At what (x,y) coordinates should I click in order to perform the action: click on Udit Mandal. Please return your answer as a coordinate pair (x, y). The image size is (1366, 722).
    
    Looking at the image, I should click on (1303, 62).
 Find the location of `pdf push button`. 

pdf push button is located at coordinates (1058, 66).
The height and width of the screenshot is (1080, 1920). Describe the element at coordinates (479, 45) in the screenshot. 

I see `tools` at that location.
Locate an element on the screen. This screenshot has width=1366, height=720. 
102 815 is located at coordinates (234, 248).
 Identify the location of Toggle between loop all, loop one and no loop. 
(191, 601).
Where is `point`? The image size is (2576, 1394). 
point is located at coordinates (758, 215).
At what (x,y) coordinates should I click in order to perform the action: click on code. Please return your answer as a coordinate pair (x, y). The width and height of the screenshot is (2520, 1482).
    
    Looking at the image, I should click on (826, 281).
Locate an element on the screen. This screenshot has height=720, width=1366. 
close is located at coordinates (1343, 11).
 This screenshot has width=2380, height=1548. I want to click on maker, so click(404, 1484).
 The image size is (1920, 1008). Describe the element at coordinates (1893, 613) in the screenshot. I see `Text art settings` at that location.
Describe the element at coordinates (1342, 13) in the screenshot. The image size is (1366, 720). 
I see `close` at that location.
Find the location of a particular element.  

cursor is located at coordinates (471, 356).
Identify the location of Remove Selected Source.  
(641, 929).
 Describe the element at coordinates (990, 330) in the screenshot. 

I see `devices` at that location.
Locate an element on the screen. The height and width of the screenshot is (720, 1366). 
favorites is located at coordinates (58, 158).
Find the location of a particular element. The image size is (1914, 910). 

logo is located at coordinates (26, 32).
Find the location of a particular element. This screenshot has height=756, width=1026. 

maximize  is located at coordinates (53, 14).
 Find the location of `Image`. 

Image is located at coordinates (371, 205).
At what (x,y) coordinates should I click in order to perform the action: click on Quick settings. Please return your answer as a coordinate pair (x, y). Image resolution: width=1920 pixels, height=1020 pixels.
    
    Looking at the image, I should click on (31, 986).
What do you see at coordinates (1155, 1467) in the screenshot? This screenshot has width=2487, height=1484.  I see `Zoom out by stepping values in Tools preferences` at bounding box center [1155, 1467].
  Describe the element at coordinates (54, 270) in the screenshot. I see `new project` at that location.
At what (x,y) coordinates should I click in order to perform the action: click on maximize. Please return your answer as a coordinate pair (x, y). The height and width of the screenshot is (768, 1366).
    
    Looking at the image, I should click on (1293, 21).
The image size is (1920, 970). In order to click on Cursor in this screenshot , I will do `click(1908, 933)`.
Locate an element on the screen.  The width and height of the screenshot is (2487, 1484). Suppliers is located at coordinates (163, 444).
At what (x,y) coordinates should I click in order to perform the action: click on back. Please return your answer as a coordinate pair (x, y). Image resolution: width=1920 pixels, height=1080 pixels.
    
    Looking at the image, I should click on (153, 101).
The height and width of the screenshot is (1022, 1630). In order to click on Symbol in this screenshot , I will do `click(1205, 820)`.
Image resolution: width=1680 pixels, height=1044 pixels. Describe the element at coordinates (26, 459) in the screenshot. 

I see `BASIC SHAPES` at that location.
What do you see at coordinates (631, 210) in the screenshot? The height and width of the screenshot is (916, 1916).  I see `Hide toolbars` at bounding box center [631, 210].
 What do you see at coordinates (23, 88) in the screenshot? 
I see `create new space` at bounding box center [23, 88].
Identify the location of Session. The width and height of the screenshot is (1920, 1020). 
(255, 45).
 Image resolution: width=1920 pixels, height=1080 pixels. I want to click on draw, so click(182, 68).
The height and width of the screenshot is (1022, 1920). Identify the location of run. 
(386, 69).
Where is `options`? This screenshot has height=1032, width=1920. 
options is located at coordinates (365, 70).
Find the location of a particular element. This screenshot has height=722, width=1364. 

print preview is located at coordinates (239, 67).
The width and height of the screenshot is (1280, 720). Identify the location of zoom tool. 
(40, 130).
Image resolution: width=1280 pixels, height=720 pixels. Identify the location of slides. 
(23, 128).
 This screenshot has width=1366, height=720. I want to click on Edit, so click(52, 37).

TASK DETAILS: Copy all of the data above, replacing each "particular element" with "specific element" and keeping everything else the same.

FINAL RESULT:
At what (x,y) coordinates should I click in order to perform the action: click on Udit Mandal. Please return your answer as a coordinate pair (x, y). The image size is (1366, 722).
    
    Looking at the image, I should click on (1303, 62).
 Find the location of `pdf push button`. 

pdf push button is located at coordinates (1058, 66).
The height and width of the screenshot is (1080, 1920). Describe the element at coordinates (479, 45) in the screenshot. 

I see `tools` at that location.
Locate an element on the screen. This screenshot has width=1366, height=720. 
102 815 is located at coordinates (234, 248).
 Identify the location of Toggle between loop all, loop one and no loop. 
(191, 601).
Where is `point`? The image size is (2576, 1394). 
point is located at coordinates (758, 215).
At what (x,y) coordinates should I click in order to perform the action: click on code. Please return your answer as a coordinate pair (x, y). The width and height of the screenshot is (2520, 1482).
    
    Looking at the image, I should click on (826, 281).
Locate an element on the screen. This screenshot has height=720, width=1366. 
close is located at coordinates (1343, 11).
 This screenshot has width=2380, height=1548. I want to click on maker, so click(404, 1484).
 The image size is (1920, 1008). Describe the element at coordinates (1893, 613) in the screenshot. I see `Text art settings` at that location.
Describe the element at coordinates (1342, 13) in the screenshot. The image size is (1366, 720). 
I see `close` at that location.
Find the location of a specific element.  

cursor is located at coordinates (471, 356).
Identify the location of Remove Selected Source.  
(641, 929).
 Describe the element at coordinates (990, 330) in the screenshot. 

I see `devices` at that location.
Locate an element on the screen. The height and width of the screenshot is (720, 1366). 
favorites is located at coordinates (58, 158).
Find the location of a specific element. The image size is (1914, 910). 

logo is located at coordinates (26, 32).
Find the location of a specific element. This screenshot has height=756, width=1026. 

maximize  is located at coordinates (53, 14).
 Find the location of `Image`. 

Image is located at coordinates (371, 205).
At what (x,y) coordinates should I click in order to perform the action: click on Quick settings. Please return your answer as a coordinate pair (x, y). Image resolution: width=1920 pixels, height=1020 pixels.
    
    Looking at the image, I should click on (31, 986).
What do you see at coordinates (1155, 1467) in the screenshot? This screenshot has width=2487, height=1484.  I see `Zoom out by stepping values in Tools preferences` at bounding box center [1155, 1467].
  Describe the element at coordinates (54, 270) in the screenshot. I see `new project` at that location.
At what (x,y) coordinates should I click in order to perform the action: click on maximize. Please return your answer as a coordinate pair (x, y). The height and width of the screenshot is (768, 1366).
    
    Looking at the image, I should click on (1293, 21).
The image size is (1920, 970). In order to click on Cursor in this screenshot , I will do `click(1908, 933)`.
Locate an element on the screen.  The width and height of the screenshot is (2487, 1484). Suppliers is located at coordinates (163, 444).
At what (x,y) coordinates should I click in order to perform the action: click on back. Please return your answer as a coordinate pair (x, y). Image resolution: width=1920 pixels, height=1080 pixels.
    
    Looking at the image, I should click on (153, 101).
The height and width of the screenshot is (1022, 1630). In order to click on Symbol in this screenshot , I will do `click(1205, 820)`.
Image resolution: width=1680 pixels, height=1044 pixels. Describe the element at coordinates (26, 459) in the screenshot. 

I see `BASIC SHAPES` at that location.
What do you see at coordinates (631, 210) in the screenshot? The height and width of the screenshot is (916, 1916).  I see `Hide toolbars` at bounding box center [631, 210].
 What do you see at coordinates (23, 88) in the screenshot? 
I see `create new space` at bounding box center [23, 88].
Identify the location of Session. The width and height of the screenshot is (1920, 1020). 
(255, 45).
 Image resolution: width=1920 pixels, height=1080 pixels. I want to click on draw, so click(182, 68).
The height and width of the screenshot is (1022, 1920). Identify the location of run. 
(386, 69).
Where is `options`? This screenshot has height=1032, width=1920. 
options is located at coordinates (365, 70).
Find the location of a specific element. This screenshot has height=722, width=1364. 

print preview is located at coordinates (239, 67).
The width and height of the screenshot is (1280, 720). Identify the location of zoom tool. 
(40, 130).
Image resolution: width=1280 pixels, height=720 pixels. Identify the location of slides. 
(23, 128).
 This screenshot has width=1366, height=720. I want to click on Edit, so click(52, 37).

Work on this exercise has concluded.